◆ Given request
In the Punk Sociology interview, copy out everything from "In your recent" down to "being fully embraced?", changing "punk music ethos" to "punk rock ethos".

In your recent publication, Punk Sociology (2014), you lay down the foundations of a “punk sociology” as a way of reflecting and acting in sociology, leaning on the punk music ethos: being eclectic, raw and do-it-yourself. Does this “punk sociology”, striving to break with boundaries and established working methods, not risk becoming more marginal(ized) as an approach than being fully embraced?
I suspect that it will be quite marginal. I’ve written it to appeal to anyone with an interest in sociology, but it will divide opinion. I can’t really imagine a punk ethos being fully embraced in sociology. But I still felt that it was an argument worth making. My aim in that book is really to help us to collectively reflect on what sociology is and what it might become. It is a call for sociologists to think about how they might respond to the contemporary context. I expect that people will disagree with my punk sociology approach. But I think that such disagreement will be a positive thing. I’m hoping that the book will be provocative and will spark debates about the future of sociology. But I don’t think we should have one vision for the discipline, the Punk Sociology approach encourages such diversity and eclecticism. So, yes, it does risk being marginal and it does risk not being fully embraced. But I hope that it will still speak to people who want to re-animate the sociological imagination or who want to use outside resources to inspire and spark sociological thinking.
While new ways of communicating (social media, blogging, etc.) bring wider and relatively facilitated exposure – as you also highlight in Punk Sociology – they remain far less credited in academia and scientific circles than peer-review publications, for example. Do you have suggestions on how to go about this dilemma and some academics’ reluctance towards such exposure and communication, for fear of receiving less credit for their work?
One of the arguments of Punk Sociology is that we should try out and use different types of communication. But, as I mention in the book, I still think that books and articles should be the bedrock of academic debate and writing. I just think that beyond this we might want to try out alternative ways of communicating our ideas. In some cases this might mean using social media forms to speak more directly to people, but it might also mean exploring different types of outlets. I’ve used my blog thinkingculture.wordpress.com for the last two years, and that has given me a space to talk about and curate interesting materials about culture. The problem is that social media has its own ‘politics of circulation’ (as I’ve described it in a previous book), which means that it is not a neutral form of communication. Social media affords particular circulations of content and we should be aware of that. Being decentralised is not the same as being democratic. So, I think it is important that we maintain a diversity of communication, but that we also develop an understanding of the infrastructures through which our ideas are communicated. The Punk Sociology book suggests that we try out some different approaches and that we try, where possible, to broaden the patterns of communication. But this is not easy, and will take some careful work. A blog post will not carry the same weight as a peer-reviewed journal article, and that is fine. But a blog post has the potential to reach a greater audience, so the two might work alongside one another. My argument in the Punk Sociology book is that we need to be resourceful and think about the ways in which a transforming mediascape might allow different types of communication with different audiences.
In Punk Sociology, you argue that “[a]nyone can be a DIY sociologist. […] if we look at popular culture there are already lots of DIY sociologists out there […] – it does not undermine our position”. But if anyone can do it, does sociology as a whole not risk losing some of its status as a scientific field? It has taken decades for sociology to be recognized in academia, with specific skills to be acquired, giving its research and claims more weight. Do DIY sociologists not risk undermining the work of those who made Auguste Comte’s ideas, sometimes seen as pseudo-science, into an accepted form of science?

◆ Collected data
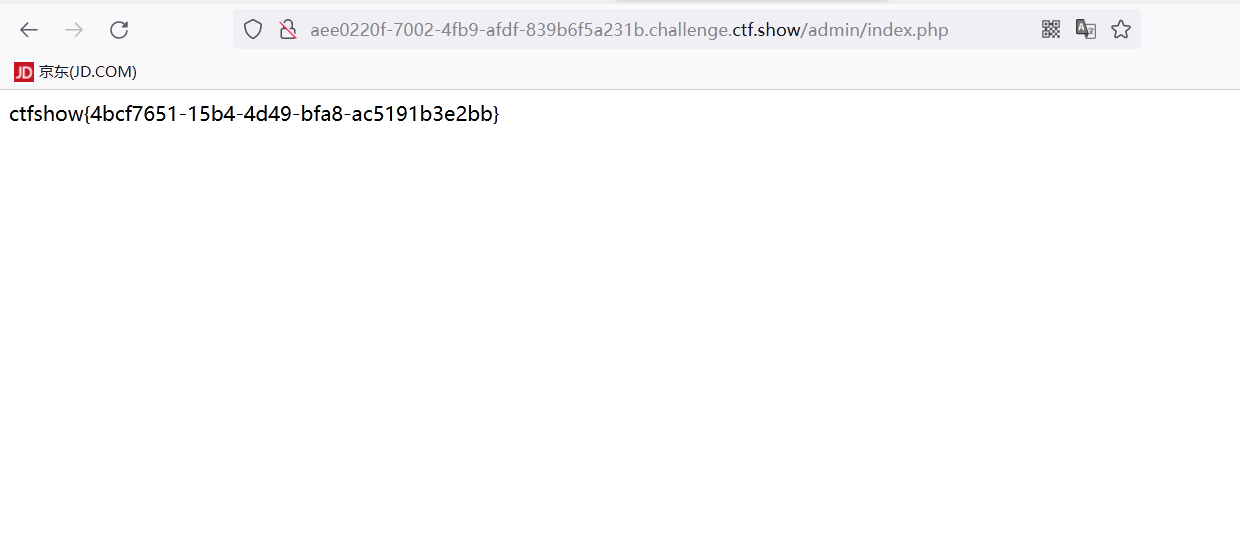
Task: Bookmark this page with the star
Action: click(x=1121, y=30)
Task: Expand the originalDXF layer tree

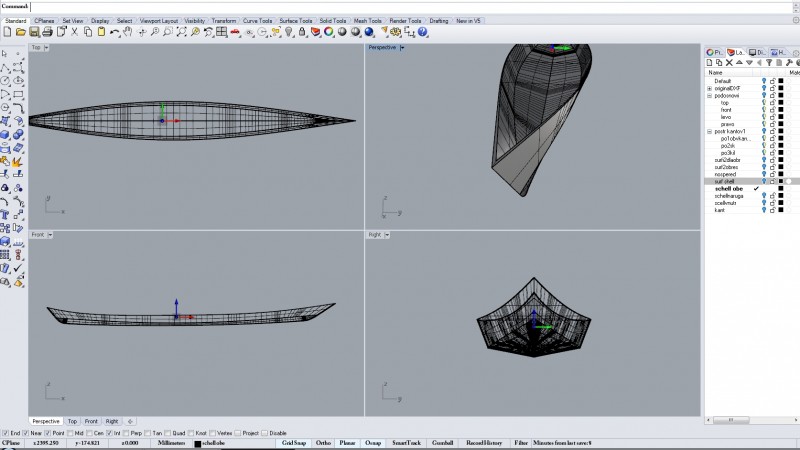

◆ Written solution
In your recent publication, Punk Sociology (2014), you lay down the foundations of a “punk sociology” as a way of reflecting and acting in sociology, leaning on the punk rock ethos: being eclectic, raw and do-it-yourself. Does this “punk sociology”, striving to break with boundaries and established working methods, not risk becoming more marginal(ized) as an approach than being fully embraced?